::: EXTRACT PROVIDED

Successful, Purposeful and Deliberate Coaching (Part -1)
Linda Frasher Meigs

Successful, Purposeful and Deliberate Coaching (Part -1)

How Karl Dewazien and Anson Dorrance Carried the GSA Force '89 Girls to the South Texas State Playoffs! Simple -- One vs. One.

Oh, I know. Everybody coaches 1v1—a lot. But Karl Dewazien and Anson Dorrance taught me how to coach it not only successfully but purposefully, deliberately, and specifically for girls.

Karl Dewazien was brought in from Northern California to do a coaching session at the STYSA Summer Workshop held in Corpus Christi. If Karl's name is ringing bells, but you can't quite remember why it's because he authored what are arguably the most developmentally appropriate series of books on coaching youth soccer available. The books in his FUNdamental Soccer Series have become supplementary texts in the coaching curriculum for many state youth soccer associations.

::::::
::: SUPPLIED RECORDS

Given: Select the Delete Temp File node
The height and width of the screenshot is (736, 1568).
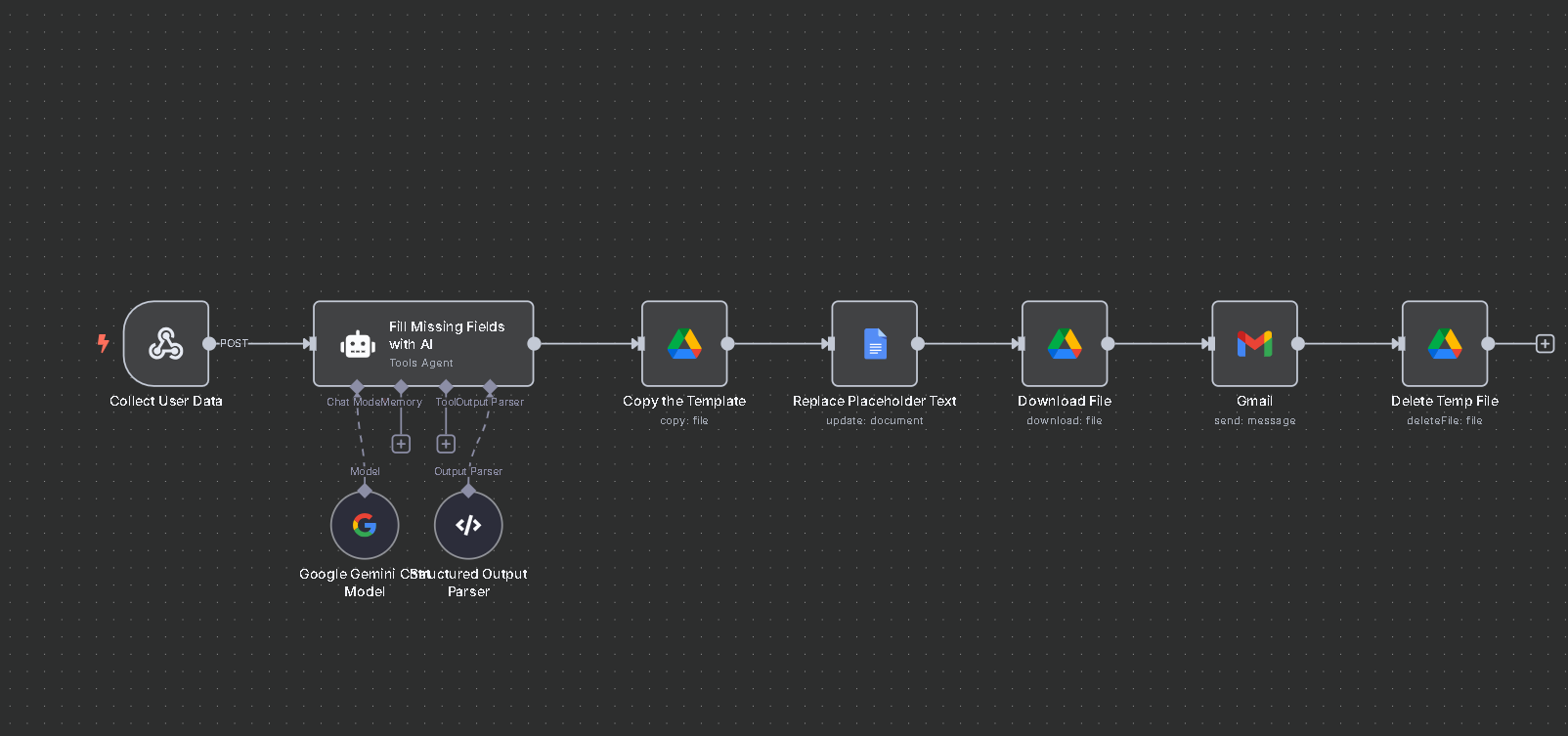Looking at the screenshot, I should [x=1444, y=344].
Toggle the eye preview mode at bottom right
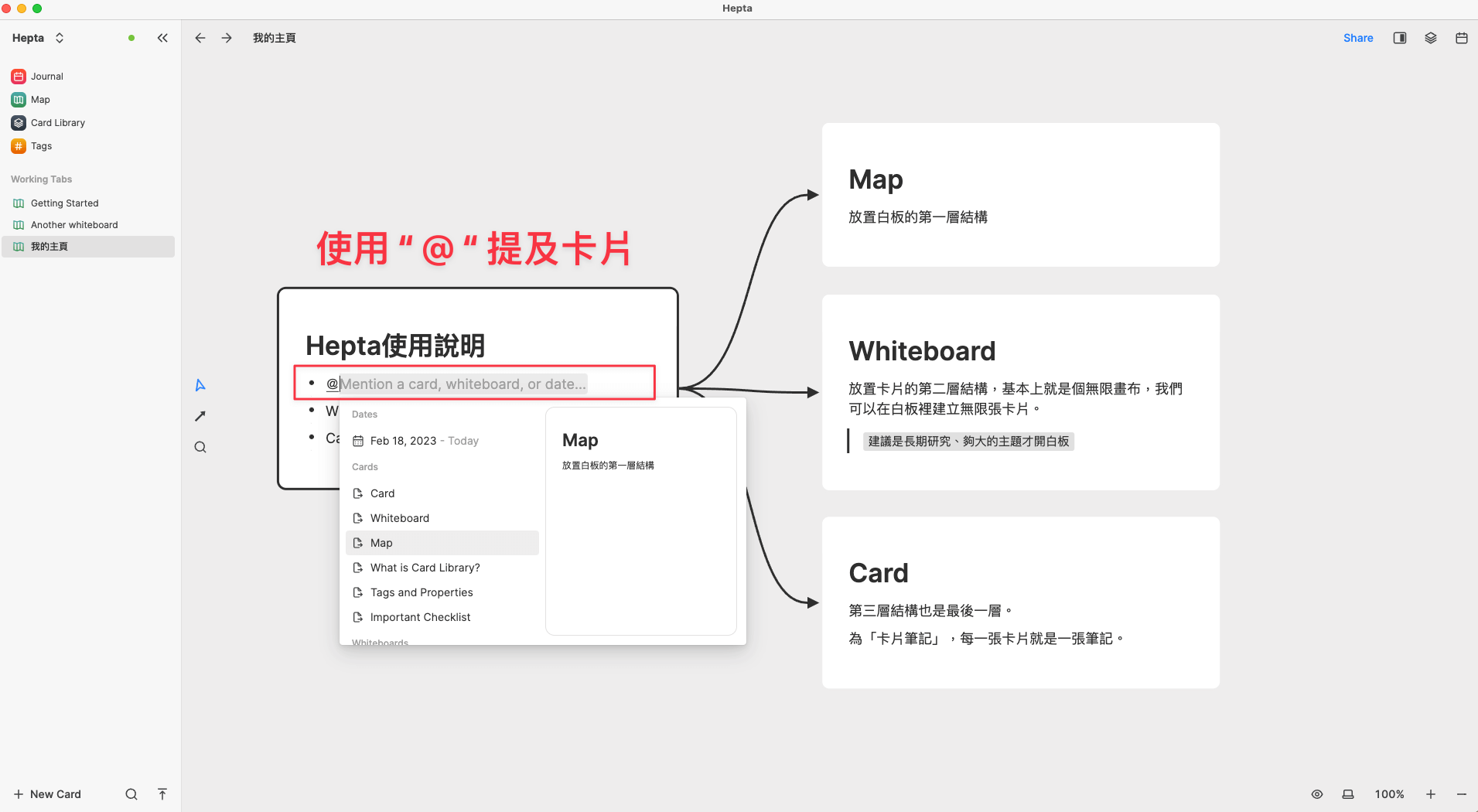The height and width of the screenshot is (812, 1478). pyautogui.click(x=1316, y=794)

::::::

WRITTEN INSTRUCTION: Substitute "Houston" for "Corpus Christi" in the coaching article, starting with "How Karl Dewazien" and going on through "youth soccer associations.", and write out that stretch. Work only from the article on coaching.

ANSWER FOR THIS EXERCISE:
How Karl Dewazien and Anson Dorrance Carried the GSA Force '89 Girls to the South Texas State Playoffs! Simple -- One vs. One.

Oh, I know. Everybody coaches 1v1—a lot. But Karl Dewazien and Anson Dorrance taught me how to coach it not only successfully but purposefully, deliberately, and specifically for girls.

Karl Dewazien was brought in from Northern California to do a coaching session at the STYSA Summer Workshop held in Houston. If Karl's name is ringing bells, but you can't quite remember why it's because he authored what are arguably the most developmentally appropriate series of books on coaching youth soccer available. The books in his FUNdamental Soccer Series have become supplementary texts in the coaching curriculum for many state youth soccer associations.